Early life and education

Joseph Delboeuf was born in the French speaking town of Liège, Belgium.[2] His father, a pewter craftsman, died early in Delboeuf’s life. He studied at the University of Liège, earning his PhD in philosophy in 1855, followed by physics and mathematics in 1858.[3] [4] He received a scholarship from the University of Bonn and continued his postdoctoral research under philosopher and mathematician Friedrich Ueberweg. In 1860, he began teaching Greek at l’Ecole Normale des Humanités de Liège. In 1863, he was given the post of Maitre de Conférences, which he only held for a few months before being appointed Chair of Philosophy at University of Ghent, leaving his research in mathematics. There, he met Joseph Plateau, who helped him publish his first two notes on optical illusions in the Bulletin of the Royal Academy of Belgium.[4] He then began his research in psychophysics with Gustav Fechner in 1865.

Work

Delboeuf began his psychophysical experimentation on brightness in 1865 with Gustav Fechner. Delboeuf introduced the concept of sense distance (contraste sensible).[5]

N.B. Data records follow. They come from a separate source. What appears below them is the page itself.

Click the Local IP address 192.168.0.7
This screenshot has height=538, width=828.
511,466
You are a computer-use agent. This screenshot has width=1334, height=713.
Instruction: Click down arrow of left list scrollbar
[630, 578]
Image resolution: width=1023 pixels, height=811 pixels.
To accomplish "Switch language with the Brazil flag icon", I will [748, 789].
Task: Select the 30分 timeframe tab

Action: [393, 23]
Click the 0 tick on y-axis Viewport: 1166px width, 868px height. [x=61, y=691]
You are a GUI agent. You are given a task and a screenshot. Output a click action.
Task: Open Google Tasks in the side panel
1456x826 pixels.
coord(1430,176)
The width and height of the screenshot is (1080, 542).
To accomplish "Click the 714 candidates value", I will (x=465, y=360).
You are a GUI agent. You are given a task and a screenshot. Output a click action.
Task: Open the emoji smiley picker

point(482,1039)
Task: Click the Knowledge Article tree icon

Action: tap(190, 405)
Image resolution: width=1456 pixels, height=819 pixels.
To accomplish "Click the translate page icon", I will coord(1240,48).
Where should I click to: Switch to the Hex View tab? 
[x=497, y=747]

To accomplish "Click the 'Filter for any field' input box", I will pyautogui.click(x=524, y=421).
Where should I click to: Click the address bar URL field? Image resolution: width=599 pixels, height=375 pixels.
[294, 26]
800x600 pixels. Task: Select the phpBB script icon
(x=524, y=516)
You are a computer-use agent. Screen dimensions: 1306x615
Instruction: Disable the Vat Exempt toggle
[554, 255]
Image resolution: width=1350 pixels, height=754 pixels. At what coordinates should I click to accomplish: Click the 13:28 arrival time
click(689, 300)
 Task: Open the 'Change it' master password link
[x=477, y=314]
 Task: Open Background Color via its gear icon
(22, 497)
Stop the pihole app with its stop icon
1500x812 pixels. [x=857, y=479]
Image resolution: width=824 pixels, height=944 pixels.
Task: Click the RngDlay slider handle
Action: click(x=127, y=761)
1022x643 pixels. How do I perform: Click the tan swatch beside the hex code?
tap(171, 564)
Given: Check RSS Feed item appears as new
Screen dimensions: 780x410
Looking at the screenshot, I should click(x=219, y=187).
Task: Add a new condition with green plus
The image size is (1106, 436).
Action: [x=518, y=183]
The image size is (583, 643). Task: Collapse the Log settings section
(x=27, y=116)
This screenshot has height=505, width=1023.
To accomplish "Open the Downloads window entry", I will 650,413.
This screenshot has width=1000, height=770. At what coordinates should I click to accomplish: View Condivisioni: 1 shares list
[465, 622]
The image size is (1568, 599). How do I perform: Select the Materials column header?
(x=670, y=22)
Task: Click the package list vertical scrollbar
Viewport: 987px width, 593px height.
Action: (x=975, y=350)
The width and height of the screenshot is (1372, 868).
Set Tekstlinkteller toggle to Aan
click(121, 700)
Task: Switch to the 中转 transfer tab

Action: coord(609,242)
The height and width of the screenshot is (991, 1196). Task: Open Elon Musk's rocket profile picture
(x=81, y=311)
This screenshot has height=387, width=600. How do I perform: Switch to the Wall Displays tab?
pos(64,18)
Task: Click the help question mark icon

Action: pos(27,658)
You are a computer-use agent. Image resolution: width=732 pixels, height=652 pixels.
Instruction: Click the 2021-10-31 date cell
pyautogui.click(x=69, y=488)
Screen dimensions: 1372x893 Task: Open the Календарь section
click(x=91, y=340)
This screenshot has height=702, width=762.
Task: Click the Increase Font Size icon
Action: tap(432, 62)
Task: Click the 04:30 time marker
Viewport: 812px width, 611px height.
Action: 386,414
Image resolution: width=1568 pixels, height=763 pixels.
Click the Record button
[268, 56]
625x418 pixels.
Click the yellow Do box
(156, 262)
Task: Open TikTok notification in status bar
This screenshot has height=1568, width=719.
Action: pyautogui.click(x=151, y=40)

Delboeuf is known for his description of the Delboeuf illusion in 1893. Many experiments have been performed on this illusion since that time.

Hypnotism

After completing work on sleep and dreams, Delboeuf started researching magnetism and hypnotism.[6] At the First International Congress on scientific and experimental hypnotism (1889), a motion was put forward to ban non-medical practitioners from using hypnosis.[7] However, Delboeuf argued that a medical degree was not required to practice hypnotism; rather, it should be used freely, yet with caution. Along with a group of magnetizers in Verviers, he argued that hypnotists had specific personal skills that could not be acquired by all doctors. Thus, the clinical technique of hypnotism was proposed as an alternative to traditional medical therapies.

Curative effects

Most of the work Delboeuf published was on the curative effects of hypnotism. However, his hypotheses were often difficult to test and falsify.[8] To test his hypotheses, he suggested that he would need two identical patients to be treated with different approaches. Instead, he used the symmetry of the opposite sides of the body. He would make two identical lesions on two parts of the body (e.g., arms) and would apply hypnotism to one area while leaving the other alone for nature to act upon. He found that not only can the consequences of pain be avoided from hypnotic suggestion (i.e., no pain experienced), but that over the course of the injury or disease, the actual effects of the operation could be halted over time. Hypnotism's mode of action, concluded Delboeuf, is like pain, in that it "hypnotizes" by calling attention to itself. Thus, hypnotic suggestion prevents the effects of pain by withdrawing attention from it.

Post hypnotic suggestion

Delboeuf, with Hippolyte Bernheim in 1885, introduced a new solution to the problem of post hypnotic suggestion.[9] They argued that subjects drifted into a dream-like state in which they became aware of the suggestion and time remaining in this state. Their idea was very similar to a double consciousness theory suggested by Pierre Janet. They highlighted that subjects are unable to remember the suggestion when they wake because the memory is only available in the dream-like or hypnotic state. In other words, they describe the memory being in a “dormant” state that returns during the hypnotic state. Delboeuf argued that the amnesia from waking from hypnotic sleep was similar to that from waking up from regular sleep. We tend not to remember our dreams because we are unable to establish a connection between the waking and dream state. We do, however, tend to remember dreams when we wake up in the middle of a dream because our waking and dreaming state bridge together. Therefore, Delboeuf predicted that subjects should be able to recall their hypnotic sleep if they were awakened in the middle of it. He tested his predictions in an experiment with Marie Wittman, who was awakened in the middle of a hypnotic hallucination and remembered everything. Delboeuf repeated his experiment with other subjects with similar results. His experiments convinced him of the similarity between normal dreams and hypnotic states.

Mathematics

During his time at the University of Bonn, Delboeuf published Prolégomènes philosophiques à la géométrie (1860), disputing his mentor Ueberweg’s concept of Euclidean space and earning the praise of Bertrand Russell.[10] He argued that,  in order to use geometry to find the fundamental qualities of “determinations of space,” we must first understand the concepts of both “determination” and “space.” In this paper, he independently discovered Euclidean postulate 5. Postulate 5 states that, if a line intersects two straight lines that together form two interior angles on the same side that sum to less than 180 degrees, then the two straight lines must meet on that side.[11]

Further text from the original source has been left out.